■ **QUOTED TEXT**
+--
Funds from Operations, Core Funds from Operations and Adjusted Funds from Operations
Due to certain unique operating characteristics of real estate companies, as discussed below, the National Association of Real Estate Investment Trusts ("NAREIT"), an industry trade group, has promulgated a measure known as FFO, which we believe to be an appropriate supplemental measure to reflect the operating performance of a REIT. The use of FFO is recommended by the REIT industry as a supplemental performance measure. FFO is not equivalent to net income or loss as determined under GAAP.
We define FFO, a non-GAAP measure, consistent with the standards established by the White Paper on FFO approved by the Board of Governors of NAREIT, as revised in February 2004 (the "White Paper"). The White Paper defines FFO as net income or loss computed in accordance with GAAP, excluding gains or losses from sales of property but including asset impairment writedowns, plus depreciation and amortization, and after adjustments for unconsolidated partnerships and joint ventures. Adjustments for unconsolidated partnerships and joint ventures are calculated to reflect FFO. Our FFO calculation complies with NAREIT's definition.
The historical accounting convention used for real estate assets requires straight-line depreciation of buildings and improvements, and straight-line amortization of intangibles, which implies that the value of a real estate asset diminishes predictably over time, especially if not adequately maintained or repaired and renovated as required by relevant circumstances or as requested or required by lessees for operational purposes in order to maintain the value disclosed. We believe that, because real estate values historically rise and fall with market conditions, including inflation, interest rates, the business cycle, unemployment and consumer spending, presentations of operating results for a REIT using historical accounting for depreciation and certain other items may be less informative. Historical accounting for real estate involves the use of GAAP. Any other method of accounting for real estate such as the fair value method cannot be construed to be any more accurate or relevant than the comparable methodologies of real estate valuation found in GAAP. Nevertheless, we believe that the use of FFO, which excludes the impact of real estate related depreciation and amortization, among other things, provides a more complete understanding of our performance to investors and to management, and when compared year over year, reflects the impact on our operations from trends in occupancy rates, rental rates, operating costs, general and administrative expenses, and interest costs, which may not be immediately apparent from net income. However, FFO, Core FFO and AFFO, as described below, should not be construed to be more relevant or accurate than the current GAAP methodology in calculating net income or in its applicability in evaluating our operating performance. The method utilized to evaluate the value and performance of real estate under GAAP should be construed as a more relevant measure of operational performance and considered more prominently than the non-GAAP FFO, Core FFO and AFFO measures and the adjustments to GAAP in calculating FFO, Core FFO and AFFO. Other REITs may not define FFO in accordance with the current NAREIT definition (as we do) or may interpret the current NAREIT definition differently than we do and/or calculate Core FFO and/or AFFO differently than we do. Consequently, our presentation of FFO, Core FFO and AFFO may not be comparable to other similarly titled measures presented by other REITs.
+--
■ **TO-DO LIST**
1 – From the passage on funds from operations above, list every market condition given as a reason real estate values rise and fall.
2 – Retype the portion of the passage on funds from operations that opens with the words containing "Funds from Operations, Core" and closes with "determined under GAAP.".
3 – For each statement, say whether the passage on funds from operations agrees, answering yes or no and quoting the words that decide it: (a) The White Paper was revised in February 2004. (b) FFO is equivalent to net income or loss as determined under GAAP. (c) The White Paper definition of FFO excludes asset impairment writedowns.

■ **INFORMATION PROVIDED**
+--
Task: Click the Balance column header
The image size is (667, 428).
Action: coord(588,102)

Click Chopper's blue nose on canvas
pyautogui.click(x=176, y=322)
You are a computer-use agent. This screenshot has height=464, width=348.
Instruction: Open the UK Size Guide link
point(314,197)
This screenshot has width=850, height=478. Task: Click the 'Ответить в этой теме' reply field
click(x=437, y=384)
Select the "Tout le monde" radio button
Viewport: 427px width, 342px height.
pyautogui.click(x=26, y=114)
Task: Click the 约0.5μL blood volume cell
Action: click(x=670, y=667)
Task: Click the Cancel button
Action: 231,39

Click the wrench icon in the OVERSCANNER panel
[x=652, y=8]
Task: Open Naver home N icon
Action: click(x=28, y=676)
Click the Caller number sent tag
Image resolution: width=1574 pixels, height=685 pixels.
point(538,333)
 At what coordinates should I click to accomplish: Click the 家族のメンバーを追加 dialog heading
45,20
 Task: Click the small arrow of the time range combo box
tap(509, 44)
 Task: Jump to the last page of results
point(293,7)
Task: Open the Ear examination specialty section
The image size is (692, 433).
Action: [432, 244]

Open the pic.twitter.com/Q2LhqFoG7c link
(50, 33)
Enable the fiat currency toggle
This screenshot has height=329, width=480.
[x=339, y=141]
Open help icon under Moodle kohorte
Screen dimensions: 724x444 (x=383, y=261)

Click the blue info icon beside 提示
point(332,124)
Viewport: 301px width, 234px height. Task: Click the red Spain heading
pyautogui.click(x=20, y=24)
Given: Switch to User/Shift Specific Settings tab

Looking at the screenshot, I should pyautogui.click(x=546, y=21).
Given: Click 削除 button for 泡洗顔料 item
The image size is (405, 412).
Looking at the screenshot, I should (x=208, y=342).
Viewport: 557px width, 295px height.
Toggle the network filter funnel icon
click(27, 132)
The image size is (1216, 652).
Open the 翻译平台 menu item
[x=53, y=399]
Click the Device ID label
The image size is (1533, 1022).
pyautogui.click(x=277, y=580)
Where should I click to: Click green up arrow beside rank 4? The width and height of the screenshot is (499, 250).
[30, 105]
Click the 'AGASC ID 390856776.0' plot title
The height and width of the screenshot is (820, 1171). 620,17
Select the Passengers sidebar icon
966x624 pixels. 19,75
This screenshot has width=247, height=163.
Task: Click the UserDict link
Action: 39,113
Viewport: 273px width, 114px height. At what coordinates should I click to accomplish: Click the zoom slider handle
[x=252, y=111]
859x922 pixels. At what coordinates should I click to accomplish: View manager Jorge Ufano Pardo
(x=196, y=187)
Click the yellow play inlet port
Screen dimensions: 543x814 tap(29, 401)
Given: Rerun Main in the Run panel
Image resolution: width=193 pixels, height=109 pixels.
+--
■ **REPLIES**
1 – inflation, interest rates, the business cycle, unemployment, consumer spending

2 –
Funds from Operations, Core Funds from Operations and Adjusted Funds from Operations
Due to certain unique operating characteristics of real estate companies, as discussed below, the National Association of Real Estate Investment Trusts ("NAREIT"), an industry trade group, has promulgated a measure known as FFO, which we believe to be an appropriate supplemental measure to reflect the operating performance of a REIT. The use of FFO is recommended by the REIT industry as a supplemental performance measure. FFO is not equivalent to net income or loss as determined under GAAP.

3 –
(a) Yes: "as revised in February 2004"
(b) No: "FFO is not equivalent to net income or loss as determined under GAAP."
(c) No: "excluding gains or losses from sales of property but including asset impairment writedowns"